Approved by the Commission: March 28, 2007
Available in various formats: electronic, audiotape, large print
It is difficult to overstate the importance of adequate housing to an individual’s ability to fully participate in and be a part of his or her community. Adequate housing is a necessity. It is also a prime indicator of an individual’s overall quality of life. Housing provides the foundation for interacting with the broader community and for general well-being and social inclusion. Adequate housing facilitates access to suitable employment, community resources and supports, and educational opportunities for all Ontarians.
Housing that is not adequate and stable, because it is in a state of bad repair, overcrowded, unaffordable, or in an unsafe neighbourhood, can cause an enormous amount of stress to its inhabitants. International studies have established links between inadequate, unstable housing and poor health. For example, inadequate housing has been linked to health ailments such as birth defects, higher rates of asthma, cancer and cardiovascular disease. Further, “[t]he use of pesticides, pests, lead paint, leaking pipes, all of which are associated with poor housing can also bring on symptoms of ill health.”

#### DATA BELOW:
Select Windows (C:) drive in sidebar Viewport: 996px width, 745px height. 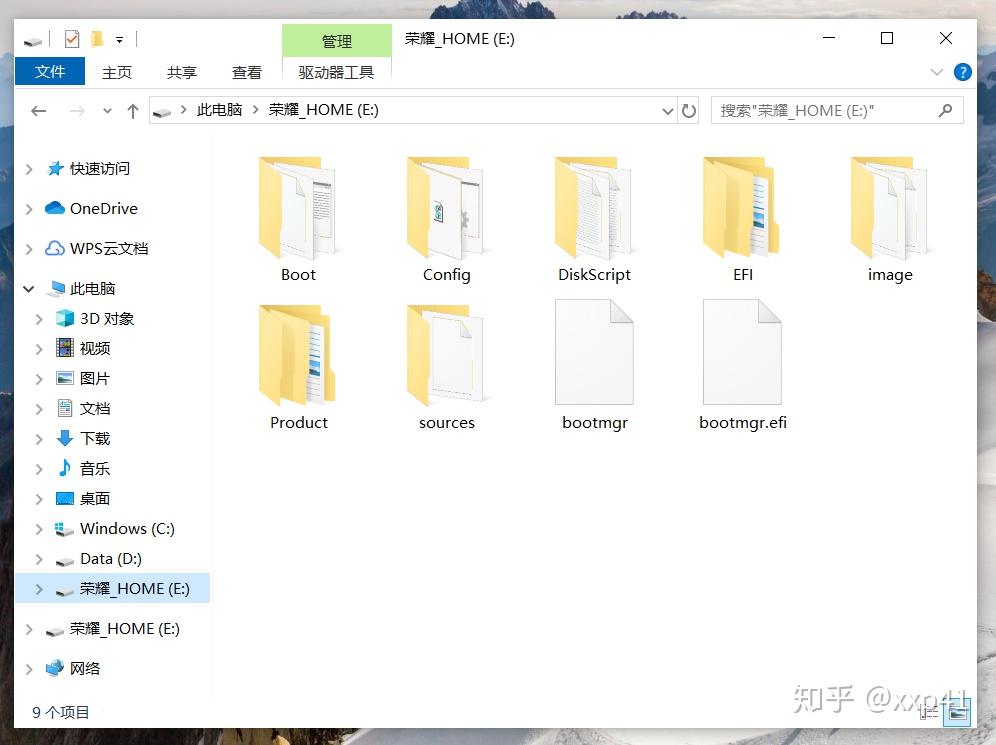click(127, 528)
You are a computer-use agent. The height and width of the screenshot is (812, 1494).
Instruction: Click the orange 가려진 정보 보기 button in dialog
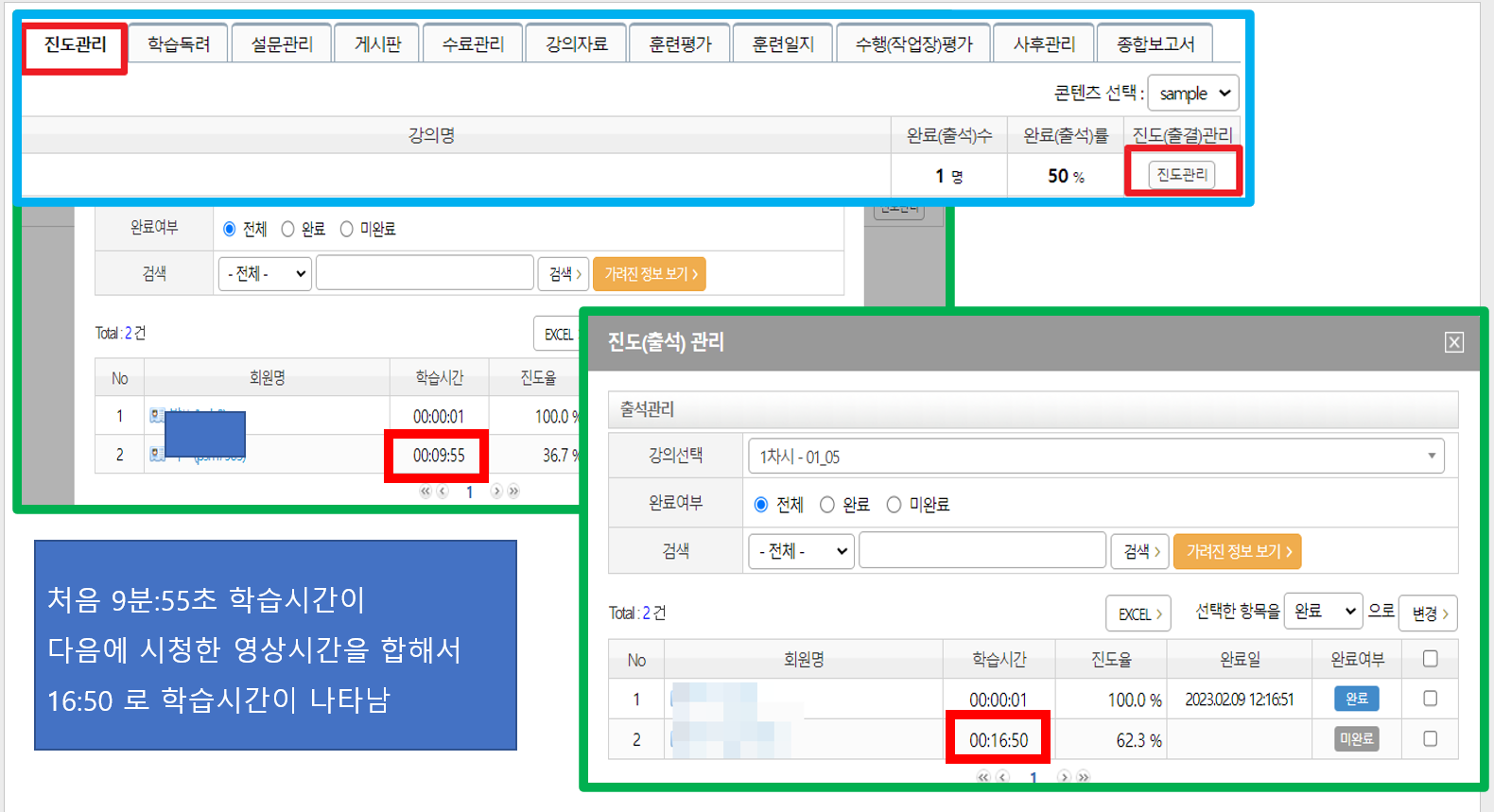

#### TASK LIST:
**A.** Which health ailments does the housing excerpt link to inadequate housing?
**B.** Echo the housing excerpt word for word, starting at the words "Approved by the" and stopping after the words "for all Ontarians.".
The data has no connection to the housing excerpt.

#### TASK RESULTS:
**A.** Birth defects, higher rates of asthma, cancer and cardiovascular disease.

**B.**
Approved by the Commission: March 28, 2007
Available in various formats: electronic, audiotape, large print
It is difficult to overstate the importance of adequate housing to an individual’s ability to fully participate in and be a part of his or her community. Adequate housing is a necessity. It is also a prime indicator of an individual’s overall quality of life. Housing provides the foundation for interacting with the broader community and for general well-being and social inclusion. Adequate housing facilitates access to suitable employment, community resources and supports, and educational opportunities for all Ontarians.